Les arômes sous la loupe : préservation des composés clés
La palette aromatique d’un vin est composée de centaines de molécules, souvent extrêmement sensibles à l’oxygène ou à l’action de certains microbes. Le soufre les protège à plusieurs niveaux :
- Thiols et esters : Ces molécules fruitées et florales, très recherchées dans les Sauvignon blancs ou les Rieslings, s’oxydent très vite à l’air libre. Le SO₂ limite cette perte et préserve l’intensité variétale du vin (source : Université de Bordeaux, École d’Œnologie).
- Composés phénoliques : Essentiels à la structure et la capacité de garde des rouges, les tanins et anthocyanes sont également stabilisés grâce à l’action du soufre, qui évite qu’ils se transforment en arômes de vieillissement indésirables prématurément.
Un dosage précis, entre art et science
Trop, et c’est la perte de finesse : un excès de soufre présente des risques de masquage aromatique voire d’arômes soufrés (allumette, œuf). Trop peu, et le vin s’expose au vieillissement accéléré et aux altérations microbiennes.

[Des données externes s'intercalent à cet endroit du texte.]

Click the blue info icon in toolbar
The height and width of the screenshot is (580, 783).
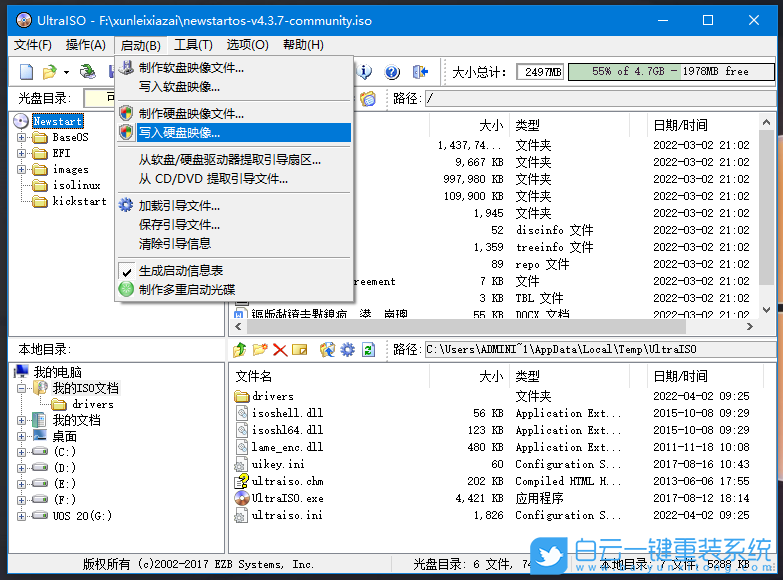click(366, 72)
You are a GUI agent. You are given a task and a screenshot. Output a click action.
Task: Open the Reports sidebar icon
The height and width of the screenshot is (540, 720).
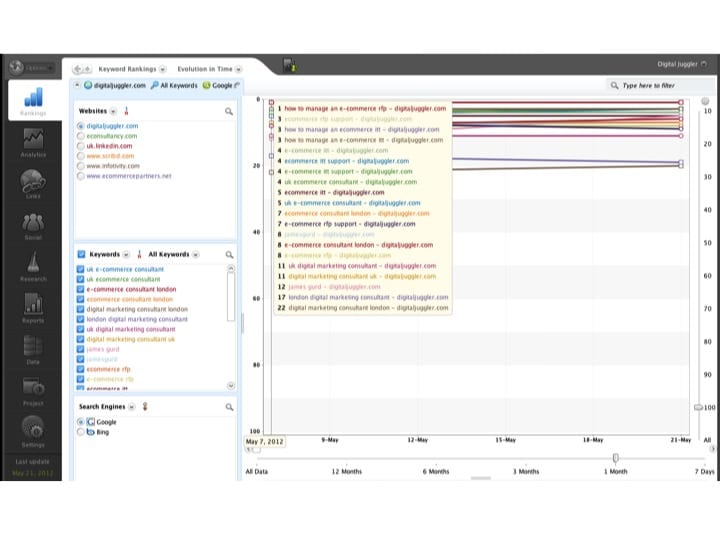[x=33, y=307]
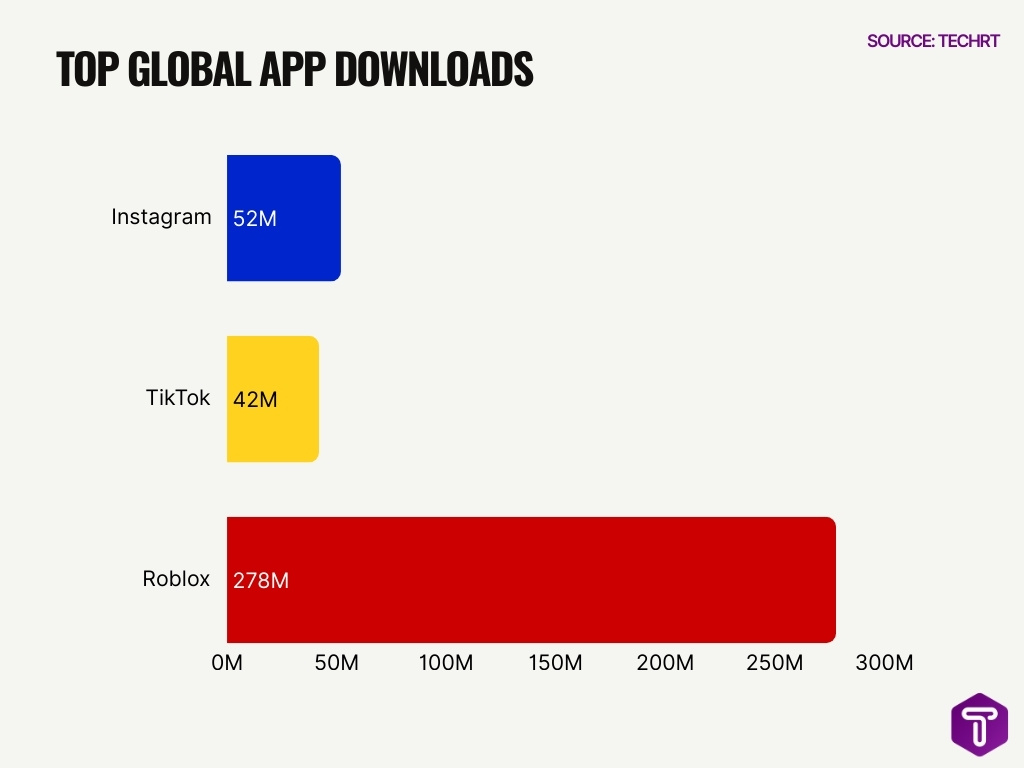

La législation européenne, par exemple, fixe un maximum de 150 mg/L pour les vins rouges et 200 mg/L pour les blancs ; mais la plupart des grands domaines cherchent à descendre largement en dessous de ces seuils (INRAE).
En cave, le dosage s’affine à chaque soutirage ou après les fermentations, souvent après analyse précise (titrage à l’iode, chromatographie). Il s’agit de trouver le point d’équilibre entre sécurité et expression du terroir.